4.1.2.1 Regulation of acetate metabolism by protein acetylation
Acetate overflow is a phenomenon that occurs when E. coli grows aerobically on glucose as the only carbon source. Under these conditions, there is an imbalance between glucose absorption and its conversion into biomass and products, causing the excretion of significant amounts of acetate (Bernal et al., 2016). The produced acetate can be used after depletion of the primary carbon source by the acetyl-CoA synthetase (Acs), which activates acetate to acetyl-coenzyme A (Ac-CoA), which is mainly metabolized by the glyoxylate shunt and the TCA cycle (Castaño-Cerezo et al., 2015).
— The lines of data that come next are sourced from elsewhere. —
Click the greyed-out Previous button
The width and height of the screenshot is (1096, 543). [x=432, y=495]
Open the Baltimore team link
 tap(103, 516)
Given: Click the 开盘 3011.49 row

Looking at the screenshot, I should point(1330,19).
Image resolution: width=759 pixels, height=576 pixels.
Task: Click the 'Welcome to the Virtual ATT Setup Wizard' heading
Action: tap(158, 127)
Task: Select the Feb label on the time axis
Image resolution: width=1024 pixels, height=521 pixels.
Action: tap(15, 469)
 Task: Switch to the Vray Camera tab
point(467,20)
Acs is tightly controlled at the transcriptional level, and its activity, as mentioned above, is posttranslationally regulated by protein acetyltransferase.
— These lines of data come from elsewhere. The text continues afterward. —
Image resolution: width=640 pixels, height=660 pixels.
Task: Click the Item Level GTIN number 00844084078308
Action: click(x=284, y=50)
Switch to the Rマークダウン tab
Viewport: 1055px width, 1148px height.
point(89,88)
The physiological role of Acs in acetate metabolism has been studied inE. coli strains with different genetic backgrounds. In knockout mutant ∆cobB and ∆acs, a similar phenotype was observed. Both strains produce acetate in glucose carbon-limited cultures, where yield is limited by its inability to scavenge overflown acetate (Castaño-Cerezo et al., 2014). The ∆coB mutant shows a reduced growth rate dependent on acetate concentration, as well as a reduction in the enzymatic activity of Acs in acetate cultures (Castaño-Cerezo et al., 2011; Castaño-Cerezo et al., 2014; Peebo et al., 2014). The growth at high and low acetate concentrations is restored in the double cobB-yfiQ- mutant (Castaño-Cerezo et al., 2011). The results demonstrate that protein acetylation plays an essential role in regulating overflow metabolism by modulating the activity of Acs. The inactivation of the enzyme limits acetyl-CoA synthesis, leading to acetate accumulation and growth inhibition.
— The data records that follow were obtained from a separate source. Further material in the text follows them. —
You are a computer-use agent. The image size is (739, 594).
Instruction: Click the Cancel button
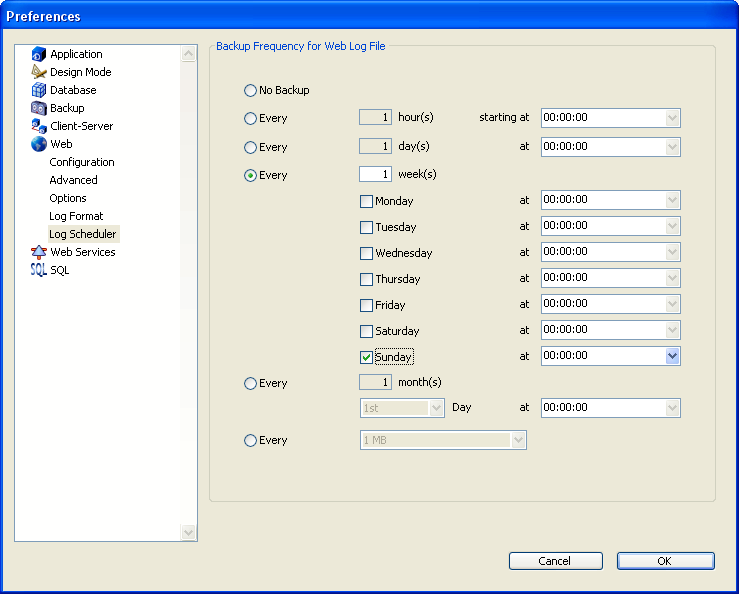555,561
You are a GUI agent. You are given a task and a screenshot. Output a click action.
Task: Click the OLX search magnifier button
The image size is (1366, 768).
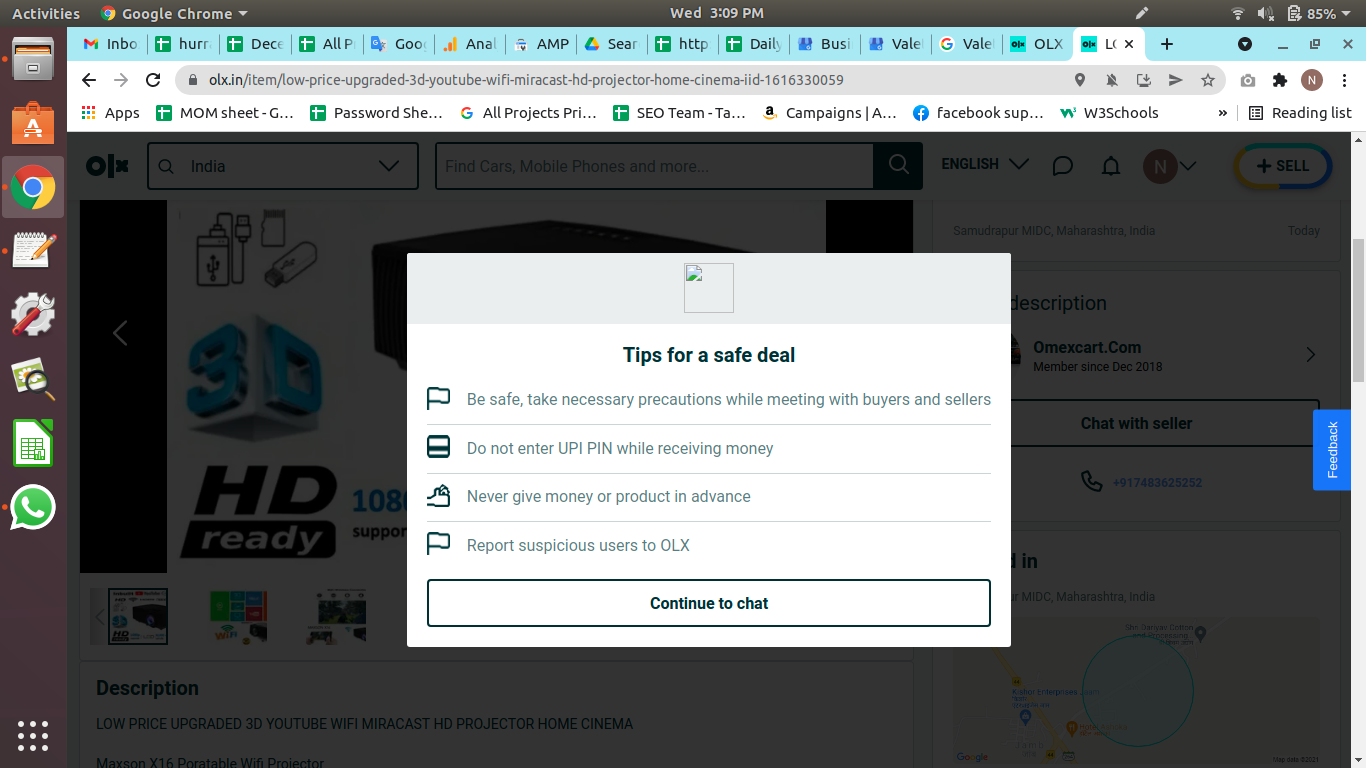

Furthermore, acetylation of Acs may be involved in the control of the co-utilization of fermentable substrates. A random mutation in Leu-641 makes acetyl-CoA synthetase insensitive to acetylation even in high glucose concentrations (Starai & Escalante, 2005). The overexpression in E. coli W of this protein allows the efficient co-utilization of glucose and acetate. In a batch process containing glucose and high acetate concentrations, an increase of 2.7-fold in acetate up taken compared to a control strain was observed (Novak et al., 2018).